Perovskite Solar Cell Record 23.9% Efficiency

perovskite breakthrough

Perovskite breakthrough may fast-track new solar PV technology

The Belgium IMEC research center developed a new Perovskite solar cell with a conversion efficiency of 23.9%.

According to IMEC this is even more than the conventional silicon solar cells.

This new step is promissing. Even without Perovskites, the cost of solar power is already competitive with fossil fuels in some markets.

If and when this new innovation breaks through commercially, costs will drop even further.

Benefits of Perovskite

Perovskite has a crystal structure that takes its name from a Russian researcher. Using perovskite as a semiconductor in PV modules has important advantages:

  • The raw materials required to produce this semiconductor perovskite are very cheap.
  • What’s more, you only need a very thin layer of perovskite in a solar cell, resulting in even lower material costs.
  • Perovskite can be applied with a relatively simple deposition process (the application of the layers on a given substrate), so that no expensive machines are required.
  • The perovskite layers can be deposited at low temperatures, which also keeps production costs low.

In principle, with the current state of perovskite solar cell technology, the same module efficiency can be achieved on glass or foil as currently with m-cSi, CdTe or CIGS. This, together with the fact that the manufacturing process can be very cheap, could result in a paradigm shift in the solar cell world.

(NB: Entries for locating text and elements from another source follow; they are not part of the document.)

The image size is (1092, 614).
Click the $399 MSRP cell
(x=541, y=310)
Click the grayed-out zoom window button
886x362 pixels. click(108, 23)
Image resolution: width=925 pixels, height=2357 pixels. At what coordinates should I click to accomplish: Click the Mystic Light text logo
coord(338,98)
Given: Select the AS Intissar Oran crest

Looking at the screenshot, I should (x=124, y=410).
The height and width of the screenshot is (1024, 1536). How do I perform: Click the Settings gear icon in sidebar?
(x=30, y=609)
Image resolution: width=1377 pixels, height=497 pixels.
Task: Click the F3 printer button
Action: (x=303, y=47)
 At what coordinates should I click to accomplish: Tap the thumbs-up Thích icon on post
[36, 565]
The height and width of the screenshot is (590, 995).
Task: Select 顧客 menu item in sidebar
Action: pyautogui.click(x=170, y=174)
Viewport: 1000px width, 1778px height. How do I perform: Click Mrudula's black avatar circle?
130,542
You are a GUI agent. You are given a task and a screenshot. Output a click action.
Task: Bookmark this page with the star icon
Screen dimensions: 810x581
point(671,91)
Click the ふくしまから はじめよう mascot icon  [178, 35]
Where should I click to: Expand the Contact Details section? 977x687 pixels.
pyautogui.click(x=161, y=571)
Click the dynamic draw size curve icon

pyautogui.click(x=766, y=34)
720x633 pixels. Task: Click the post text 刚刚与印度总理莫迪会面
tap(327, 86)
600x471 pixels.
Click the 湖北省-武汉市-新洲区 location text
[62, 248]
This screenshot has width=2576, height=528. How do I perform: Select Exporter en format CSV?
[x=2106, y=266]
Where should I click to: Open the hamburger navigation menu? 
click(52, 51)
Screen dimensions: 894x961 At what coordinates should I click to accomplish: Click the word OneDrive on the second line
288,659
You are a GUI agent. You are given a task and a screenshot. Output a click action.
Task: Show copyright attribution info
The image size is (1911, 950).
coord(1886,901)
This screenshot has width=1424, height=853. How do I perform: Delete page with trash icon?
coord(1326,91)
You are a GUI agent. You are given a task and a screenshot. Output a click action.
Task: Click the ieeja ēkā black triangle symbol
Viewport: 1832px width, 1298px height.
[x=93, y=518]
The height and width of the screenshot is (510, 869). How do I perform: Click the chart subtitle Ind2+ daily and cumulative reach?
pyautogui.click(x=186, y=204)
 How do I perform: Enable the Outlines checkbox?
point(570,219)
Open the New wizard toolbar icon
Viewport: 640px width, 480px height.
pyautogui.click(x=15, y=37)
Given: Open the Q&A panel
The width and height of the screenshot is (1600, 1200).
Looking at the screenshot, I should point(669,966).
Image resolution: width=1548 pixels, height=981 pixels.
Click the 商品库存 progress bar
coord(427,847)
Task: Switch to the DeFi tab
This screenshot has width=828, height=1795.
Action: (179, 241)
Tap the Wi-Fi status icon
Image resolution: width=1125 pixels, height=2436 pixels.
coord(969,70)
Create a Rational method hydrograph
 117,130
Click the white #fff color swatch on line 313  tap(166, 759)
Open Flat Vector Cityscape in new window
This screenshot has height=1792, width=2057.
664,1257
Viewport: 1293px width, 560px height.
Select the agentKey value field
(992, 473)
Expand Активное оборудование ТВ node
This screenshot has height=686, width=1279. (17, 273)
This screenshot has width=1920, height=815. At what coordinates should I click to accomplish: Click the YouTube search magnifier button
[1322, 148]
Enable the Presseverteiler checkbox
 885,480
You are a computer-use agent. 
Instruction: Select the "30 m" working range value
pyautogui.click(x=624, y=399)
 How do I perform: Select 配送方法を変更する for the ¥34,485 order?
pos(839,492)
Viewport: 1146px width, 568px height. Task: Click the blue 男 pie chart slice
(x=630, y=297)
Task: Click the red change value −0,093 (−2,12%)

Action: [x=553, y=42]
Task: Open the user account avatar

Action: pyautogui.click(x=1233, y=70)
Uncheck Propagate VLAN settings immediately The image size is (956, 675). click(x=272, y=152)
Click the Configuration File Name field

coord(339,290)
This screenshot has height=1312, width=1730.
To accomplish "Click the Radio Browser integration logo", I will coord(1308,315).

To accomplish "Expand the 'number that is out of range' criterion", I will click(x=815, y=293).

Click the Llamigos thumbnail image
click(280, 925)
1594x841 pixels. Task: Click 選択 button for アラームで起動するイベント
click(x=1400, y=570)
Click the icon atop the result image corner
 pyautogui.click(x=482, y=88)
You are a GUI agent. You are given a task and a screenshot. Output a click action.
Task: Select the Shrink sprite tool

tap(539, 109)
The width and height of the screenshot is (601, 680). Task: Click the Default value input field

Just like CIGS, Perovskite can be used on glass, but also on flexible foils, which can in turn be integrated into numerous products, such as automobile roofs or siding. If a transparent substrate is used such as glass or plastic, the perovskite-based solar cells could also be made semi-transparent, which could, for example, be used in window applications.

Transparency is also needed for the promising application of perovskite solar cells in so-called ‘tandem technology’. In combination with Si solar cells, efficiency could in principle end up exceeding 30%. (By comparison, the best c-Si solar cells can obtain an energy yield of 25.2% in the laboratory).

The US National Renewable Energy Laboratory is particularly enthused:

Work on solar cells using Perovskite material has advanced rapidly as a result of the materials excellent light absorption, charge-carrier mobilities, and lifetimes, resulting in high device efficiencies with significant opportunities to realize a low-cost, industry-scalable technology.

Perovskites challenges

Perovskites don’t like humidity, and so far researchers have been leaning on lead as a key component. Addressing those challenges while pumping up conversion efficiency and keeping manufacturing costs down is where it gets interesting. To overcome the challenges, IMEC modded a perovskite solar cell with silicon, a pathway that other researchers have also been pursuing.

Work on the new solar cell is part of IMEC’s ongoing partnership with the Netherlands/Belgium/Germany research hub Solliance, and it looks like all that brain power is paying off.

The partnership produced an earlier iteration of the new cell last year with a conversion efficiency of only 20.2%. And now, another 3.7% has been reached in just one year.

According to IMEC and Solliance, one key difference was switching up the type of perovskite used in the solar cell. The newer version uses the perovskite CsFAPbIBr (notice the Pb in there), which tuned the conversion efficiency of the perovskite layer to 15.3%. The research team also gave the architecture of the stacked perovskite-silicon combo a makeover. They texturized the topmost layer to reduce reflection, and they slipped a matching refractive liquid between the perovskite and the silicon.

More conversion efficiency

The IMEC research team has been keeping a close eye on manufacturing costs, and with that in mind, the new solar cell was designed with aperture areas of up to four square centimeters. That has a dampening effect on conversion efficiency — the researchers actually achieved 25.3% with smaller apertures — but the larger size is more consistent with current manufacturing processes.

Meanwhile, researchers at Columbia University have figured out why perovskite solar cells perform so well, even when they are defective (silicon is expensive partly because it has to be flawless to perform well).

The discovery could lead to new, more effective forms of Perovskite. That pathway also has the potential for developing new forms of perovskite that don’t incorporate lead. If all goes according to plan, it looks like the US Energy Department will reach its goal of sinking the cost of solar power down to the range of 2-3 cents per kilowatt hour by 2030.

Despite Trump’s pro-coal rhetoric Energy Secretary Perry has been given a free hand to promote his agency’s renewable energy mission, and he’s been doing that with bells on — at least, so far.